[Exercise aim]:
Copy every line in the entries below that contains the word "badge".

[Raw entries]:
start
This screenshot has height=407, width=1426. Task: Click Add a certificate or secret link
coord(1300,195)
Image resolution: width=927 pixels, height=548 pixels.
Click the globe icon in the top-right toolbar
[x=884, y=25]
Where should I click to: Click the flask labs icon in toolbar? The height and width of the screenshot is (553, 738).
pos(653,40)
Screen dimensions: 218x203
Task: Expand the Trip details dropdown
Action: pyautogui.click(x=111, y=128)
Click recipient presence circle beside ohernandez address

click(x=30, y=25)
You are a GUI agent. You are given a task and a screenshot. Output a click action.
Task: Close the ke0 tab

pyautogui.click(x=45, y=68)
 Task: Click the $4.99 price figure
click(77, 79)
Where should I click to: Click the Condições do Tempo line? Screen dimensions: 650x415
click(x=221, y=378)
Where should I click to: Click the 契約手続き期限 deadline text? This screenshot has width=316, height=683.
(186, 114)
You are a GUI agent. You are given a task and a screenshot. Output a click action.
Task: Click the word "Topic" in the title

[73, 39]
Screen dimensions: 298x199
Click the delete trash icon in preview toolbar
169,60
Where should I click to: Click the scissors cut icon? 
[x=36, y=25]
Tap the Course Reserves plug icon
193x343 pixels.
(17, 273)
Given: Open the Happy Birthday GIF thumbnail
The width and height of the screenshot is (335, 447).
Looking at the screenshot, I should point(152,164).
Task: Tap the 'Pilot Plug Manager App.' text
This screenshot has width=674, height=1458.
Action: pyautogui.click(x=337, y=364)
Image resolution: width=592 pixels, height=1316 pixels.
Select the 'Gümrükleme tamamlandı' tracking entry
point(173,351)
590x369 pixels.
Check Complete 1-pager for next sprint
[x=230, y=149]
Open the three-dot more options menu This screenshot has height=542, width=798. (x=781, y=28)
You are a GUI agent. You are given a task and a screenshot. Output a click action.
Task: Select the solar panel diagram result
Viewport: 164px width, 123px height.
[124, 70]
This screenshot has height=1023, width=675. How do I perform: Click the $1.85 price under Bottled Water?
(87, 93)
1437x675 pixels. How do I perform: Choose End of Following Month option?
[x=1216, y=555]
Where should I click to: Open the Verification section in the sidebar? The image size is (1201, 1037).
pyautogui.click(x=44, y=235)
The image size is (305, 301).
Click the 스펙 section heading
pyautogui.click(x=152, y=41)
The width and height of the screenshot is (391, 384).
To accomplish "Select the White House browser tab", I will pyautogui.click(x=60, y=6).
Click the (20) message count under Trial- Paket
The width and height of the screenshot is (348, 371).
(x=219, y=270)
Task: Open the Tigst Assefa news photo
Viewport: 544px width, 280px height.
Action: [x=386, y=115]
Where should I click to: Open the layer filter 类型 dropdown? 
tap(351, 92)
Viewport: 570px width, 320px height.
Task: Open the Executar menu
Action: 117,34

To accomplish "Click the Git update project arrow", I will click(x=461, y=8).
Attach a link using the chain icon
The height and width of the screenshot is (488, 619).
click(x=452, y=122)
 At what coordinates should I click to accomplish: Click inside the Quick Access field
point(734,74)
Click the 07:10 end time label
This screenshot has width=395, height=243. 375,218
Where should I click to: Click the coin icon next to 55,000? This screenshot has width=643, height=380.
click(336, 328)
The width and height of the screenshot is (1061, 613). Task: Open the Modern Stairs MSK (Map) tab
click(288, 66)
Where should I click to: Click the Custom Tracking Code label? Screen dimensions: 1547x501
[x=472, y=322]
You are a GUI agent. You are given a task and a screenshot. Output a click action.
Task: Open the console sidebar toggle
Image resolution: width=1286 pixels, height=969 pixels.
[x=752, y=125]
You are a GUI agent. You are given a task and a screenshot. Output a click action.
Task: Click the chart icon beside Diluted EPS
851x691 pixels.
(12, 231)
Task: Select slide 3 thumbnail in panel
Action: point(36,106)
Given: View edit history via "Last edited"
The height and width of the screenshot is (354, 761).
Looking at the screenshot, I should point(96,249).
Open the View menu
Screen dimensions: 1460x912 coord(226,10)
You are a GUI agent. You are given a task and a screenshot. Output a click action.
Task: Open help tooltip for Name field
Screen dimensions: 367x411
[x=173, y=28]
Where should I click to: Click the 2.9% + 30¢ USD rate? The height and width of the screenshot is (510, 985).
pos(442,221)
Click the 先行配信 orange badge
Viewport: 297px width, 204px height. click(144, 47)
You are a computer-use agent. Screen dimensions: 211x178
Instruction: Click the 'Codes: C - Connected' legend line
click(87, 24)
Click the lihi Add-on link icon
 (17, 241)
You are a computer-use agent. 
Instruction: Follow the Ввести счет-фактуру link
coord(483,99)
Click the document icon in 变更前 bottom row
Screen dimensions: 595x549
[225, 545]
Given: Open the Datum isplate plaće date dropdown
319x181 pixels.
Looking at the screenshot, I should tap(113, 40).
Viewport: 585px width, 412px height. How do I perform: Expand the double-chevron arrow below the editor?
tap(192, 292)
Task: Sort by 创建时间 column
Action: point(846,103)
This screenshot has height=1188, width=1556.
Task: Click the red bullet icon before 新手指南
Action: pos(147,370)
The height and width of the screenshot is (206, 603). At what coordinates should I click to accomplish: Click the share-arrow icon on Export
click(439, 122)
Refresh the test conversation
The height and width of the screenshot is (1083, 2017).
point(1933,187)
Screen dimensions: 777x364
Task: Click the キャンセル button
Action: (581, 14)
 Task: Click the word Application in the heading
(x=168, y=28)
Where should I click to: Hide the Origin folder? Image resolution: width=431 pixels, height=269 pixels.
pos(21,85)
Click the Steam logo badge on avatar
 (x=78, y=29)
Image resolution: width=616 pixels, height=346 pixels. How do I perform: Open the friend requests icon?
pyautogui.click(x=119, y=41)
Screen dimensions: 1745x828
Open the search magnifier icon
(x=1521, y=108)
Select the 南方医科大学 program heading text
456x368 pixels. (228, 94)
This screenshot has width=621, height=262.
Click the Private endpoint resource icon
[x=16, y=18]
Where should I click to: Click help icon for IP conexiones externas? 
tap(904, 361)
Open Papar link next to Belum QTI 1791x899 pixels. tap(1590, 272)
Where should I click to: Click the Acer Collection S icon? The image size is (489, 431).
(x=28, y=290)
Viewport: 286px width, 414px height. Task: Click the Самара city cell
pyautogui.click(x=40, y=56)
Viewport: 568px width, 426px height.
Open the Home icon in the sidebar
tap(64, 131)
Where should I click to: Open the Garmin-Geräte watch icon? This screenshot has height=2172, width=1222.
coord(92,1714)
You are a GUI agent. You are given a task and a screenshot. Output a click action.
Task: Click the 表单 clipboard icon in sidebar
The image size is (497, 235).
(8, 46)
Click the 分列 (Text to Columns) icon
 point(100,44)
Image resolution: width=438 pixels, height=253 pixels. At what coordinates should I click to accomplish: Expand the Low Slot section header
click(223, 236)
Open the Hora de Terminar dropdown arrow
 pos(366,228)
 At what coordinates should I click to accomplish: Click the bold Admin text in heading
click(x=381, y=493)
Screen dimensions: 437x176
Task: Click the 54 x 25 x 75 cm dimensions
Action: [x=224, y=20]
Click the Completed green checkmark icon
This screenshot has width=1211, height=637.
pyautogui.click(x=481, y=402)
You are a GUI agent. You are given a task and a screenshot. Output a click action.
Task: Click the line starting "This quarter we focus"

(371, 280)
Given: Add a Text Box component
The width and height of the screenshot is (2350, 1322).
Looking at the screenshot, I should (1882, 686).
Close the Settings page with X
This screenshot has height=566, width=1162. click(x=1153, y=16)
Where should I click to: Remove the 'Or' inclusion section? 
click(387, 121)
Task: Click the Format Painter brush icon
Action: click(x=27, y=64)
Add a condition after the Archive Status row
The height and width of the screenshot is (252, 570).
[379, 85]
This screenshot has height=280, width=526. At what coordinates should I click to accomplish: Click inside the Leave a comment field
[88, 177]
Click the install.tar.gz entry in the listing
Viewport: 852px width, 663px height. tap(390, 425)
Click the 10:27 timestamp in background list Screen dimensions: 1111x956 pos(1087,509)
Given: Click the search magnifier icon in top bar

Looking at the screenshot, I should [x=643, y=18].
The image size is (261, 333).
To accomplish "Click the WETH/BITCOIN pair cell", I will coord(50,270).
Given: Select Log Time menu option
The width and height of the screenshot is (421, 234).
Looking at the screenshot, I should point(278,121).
end
[Result]:
Click the 先行配信 orange badge
Click the Steam logo badge on avatar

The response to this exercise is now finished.